FCA research shows over half of UK adults (55%) are more worried about their finances this summer than they were last year with a quarter of all consumers surveyed (24%) turning to credit or loans to fund additional summer related spending, consumers may be more susceptible to being targeted by loan fee fraudsters.
Parents in particular are feeling the pinch, with 21% either taking out or considering a loan this summer. Loan fee fraud is where a consumer pays a fee for a loan they never receive – typically results in a £260 loss. This type of fraud usually peaks in the summer months is growing year on year. The FCA’s data shows that last summer, there was a 26% increase in complaints from consumers who had fallen victim to loan fee fraud compared to 2021. This year, the rising cost-of-living coupled with summer spending pressures could increase the risk of loan fee fraud.
The cost-of-living pressures loom large. Rising food (63%) and energy costs (53%) were cited as the biggest concerns. However, summer related spending is compounding this, with entertainment costs (24%), and summer holidays (22%) being the next most prominent financial worries. And while 46% of UK adults have gone or plan to go away this year on a summer holiday, more than a third (35%) are worried about how they are going to pay for it.
This is driving many to fund summer spending either through savings or credit. According to the research, 18% of consumers will use savings to fund summer spending, and 12% are turning to credit cards. With 24% of consumers are turning to credit or loans to fund additional summer related spending, loan fee fraudsters could use this as an opportunity to steal money from consumers.
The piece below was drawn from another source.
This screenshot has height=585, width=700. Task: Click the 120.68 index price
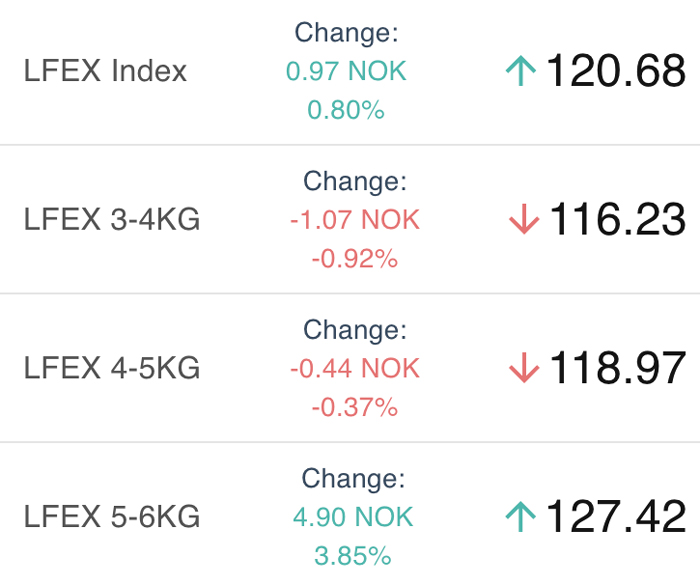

The summer months can prove even more of a financial burden for parents. 70% of respondents with children under 18 said they are worried about their personal finances this summer. And, among those going away, parents of children under 18 were noticeably more worried about funding holidays (56% compared to 35% across all households).
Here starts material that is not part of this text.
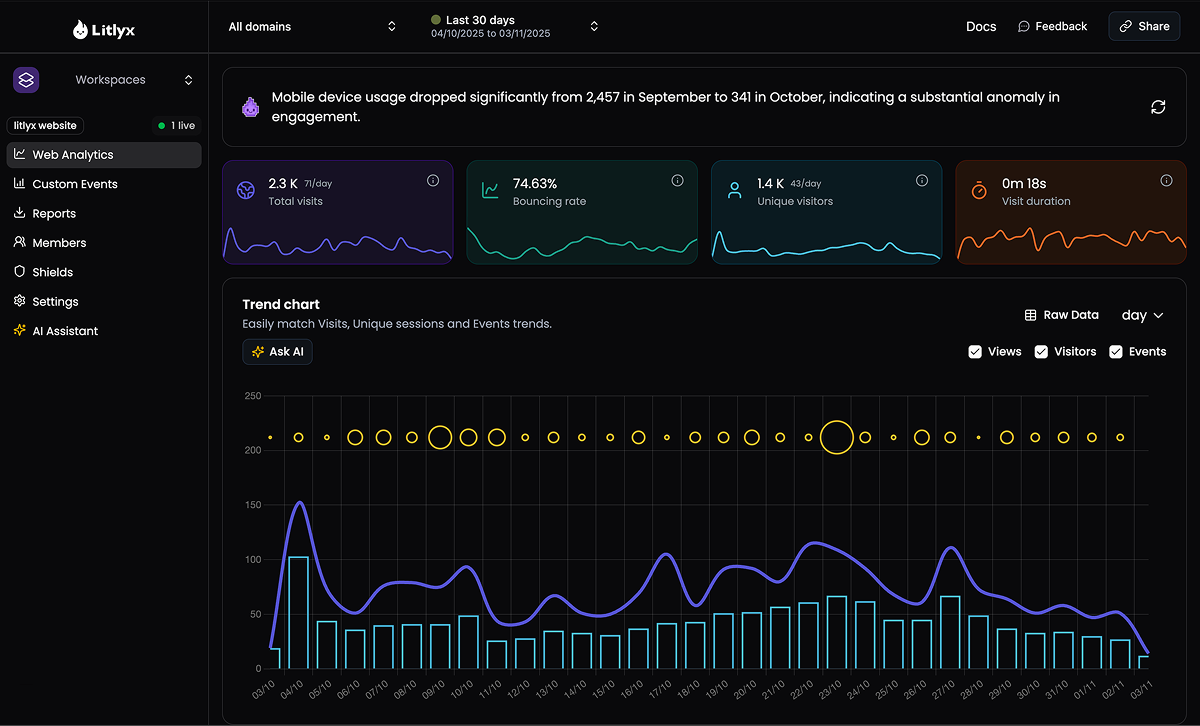This screenshot has height=726, width=1200.
Task: Switch to Custom Events section
Action: [75, 184]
When asked how they plan to fund their spending, 21% responded that they either had already, or were planning to, take out a loan to cover cost. Other areas of concern for parents included the costs associated of having children at home for the summer (32%), funding summer related activities for children (24%) and back to school costs (24%).
Steve Smart, Executive Director of Enforcement and Market Oversight, said “For many, summer brings with it the chance to relax and unwind but it also brings with it financial pressures – from holidays and festivals to funding days out, or out of term childcare for parents. With inflation, energy costs, and rising mortgage bills, this summer spending will come at a time of enhanced vulnerability for many.”
“For fraudsters, this provides the perfect opportunity to take advantage of people considering how to make ends meet over the summer months.”